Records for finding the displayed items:
┌──

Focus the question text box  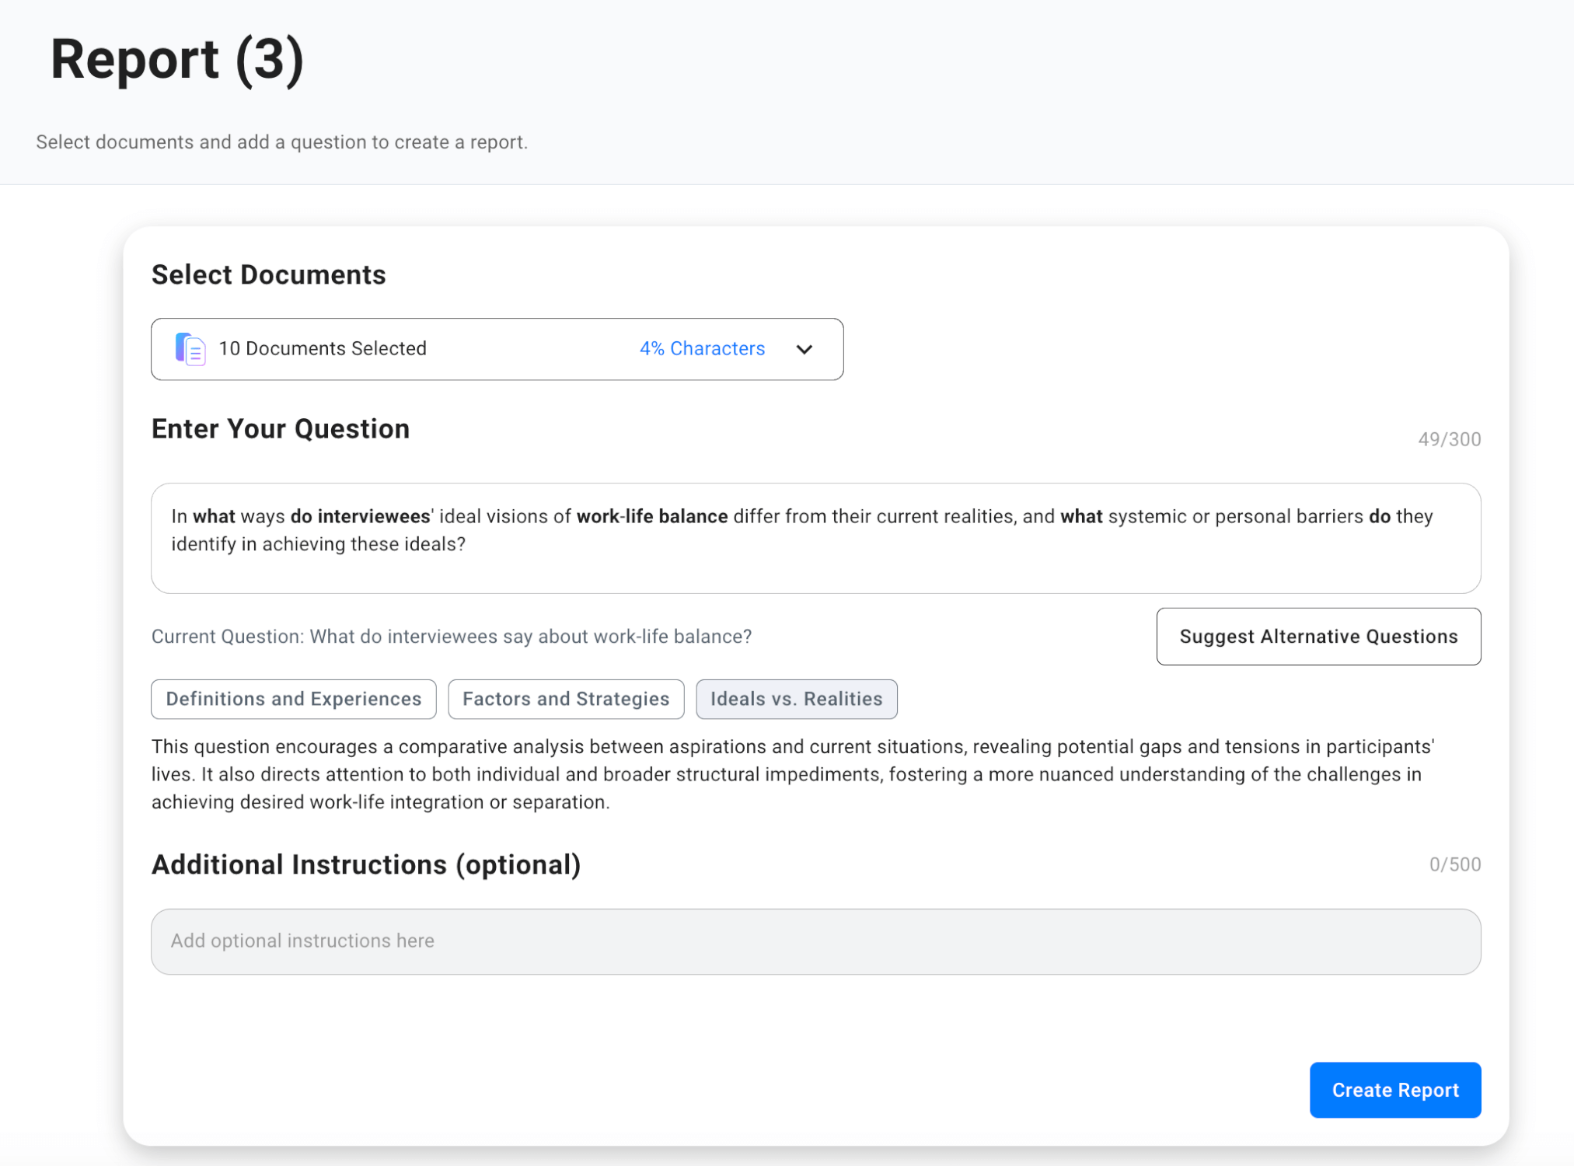pyautogui.click(x=815, y=538)
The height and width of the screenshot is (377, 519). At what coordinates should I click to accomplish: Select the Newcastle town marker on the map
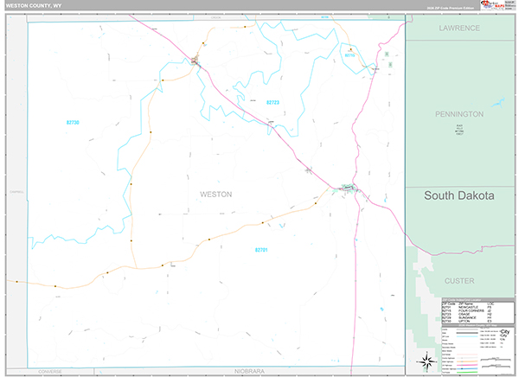click(349, 188)
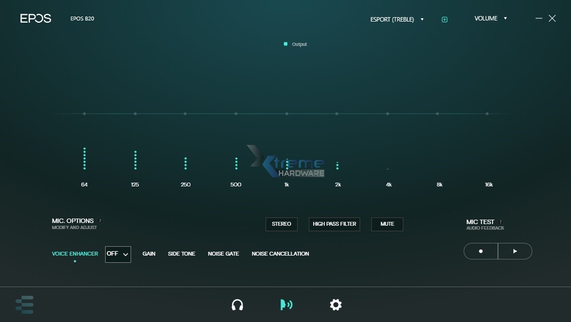Screen dimensions: 571x322
Task: Open the microphone settings tab icon
Action: tap(286, 305)
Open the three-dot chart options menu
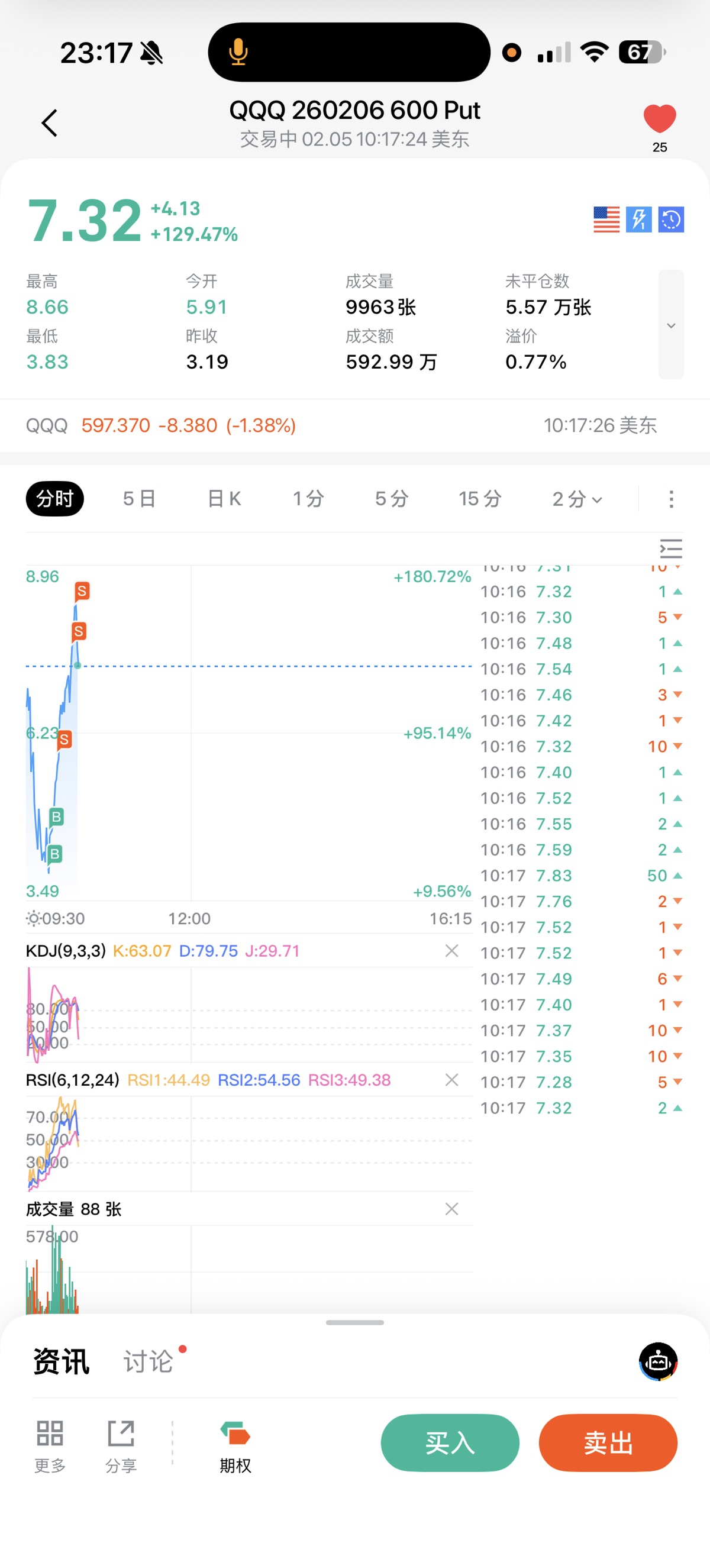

└──

▸ What is needed: Count the lines of the listing that contain the word "Open" and give only the number.

▸ Correct result: 2